» **Teks untuk Analisis**
◇ ◇ ◇ ◇ ◇

Dilaporkan adanya kasus dikriminasi dan kekerasan yang buruk terhadap orang – orang berkebangsaan China, sejak munculnya kabar mengenai Virus Corona yang pertama kali melanda di pusat Kota Wuhan.

Situasi tidak menyenangkan ini pun turut direspons oleh Sekretaris Jenderal PBB, Antonio Guterres.

"Mudahnya untuk memasuki ... perspektif yang di mana cenderung menampilkan diskriminasi; pelanggaran hak asasi manusia; juga stigma tentang orang yang tidak bersalah hanya karena etnis mereka", kata Antonio Guterres.

Antonio Guterres dikabarkan telah mengimbau publik dunia agar memberikan solidaritas dan dukungan internasional kepada China dalam situasi sulit yang mereka hadapi, juga untuk negara-negara lain yang (mungkin) terkena dampak.

◇ ◇ ◇ ◇ ◇

» **Data yang Diberikan**

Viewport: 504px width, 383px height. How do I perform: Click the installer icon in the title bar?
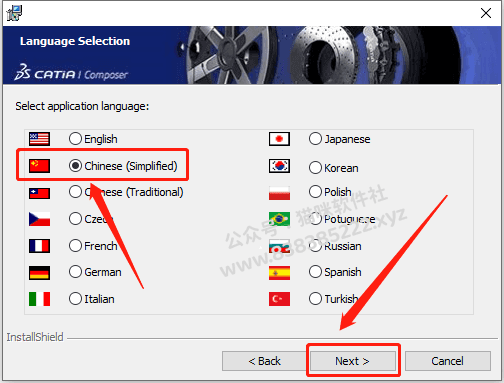coord(14,13)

◇ ◇ ◇ ◇ ◇

Lanjutkan teks tentang diskriminasi terhadap warga China sejak merebaknya Virus Corona, dimulai setelah kalimat terakhirnya.

"Publik juga diharapkan agar memberikan kepedulian yang kuat dan menghindari stigmatisasi terhadap orang-orang yang tidak bersalah dan yang mungkin menjadi korban dari situasi itu", tambah Antonio Guterres, seperti dikutip dari Xinhua, Sabtu, (8/2/2020).

Saksikan Video Berikut Ini:

2 dari 3 halaman

Keluhan di Berbagai Negara

Perdana Menteri Spanyol, Pedro Sanchez dikabarkan telah bertemu dengan para pemimpin komunitas China di Spanyol. Pertemuan ini diadakan untuk memberikan penawaran bantuan dan dukungan dalam menghadapi krisis Virus Corona yang sedang berlangsung. PM Pedro Sanchez mengatakan bahwa ia menyesalkan ketakutan yang terjadi karena adanya Virus Corona yang menyebabkan orang – orang berkebangsaan China kesulitan dan menjadi korban rasisme. 

PM Pedro Sanchez juga antusias memberikan pemahaman dan pujian atas upaya yang dilakukan China dalam mengendalikan penyebaran virus.

Harris County Judge di Texas, Amerika Serikat, Lina Hidalgo, mengatakan dalam acara Asian Chamber of Commerce (yang diselenggarakan di Chinese Community Center) bahwa diskriminasi terhadap orang berkebangsaan China karena Virus Corona tidak akan ditoleransi. Ia pun menegaskan akan pentingnya menghargai keragaman dengan tidak melakukan diskriminasi.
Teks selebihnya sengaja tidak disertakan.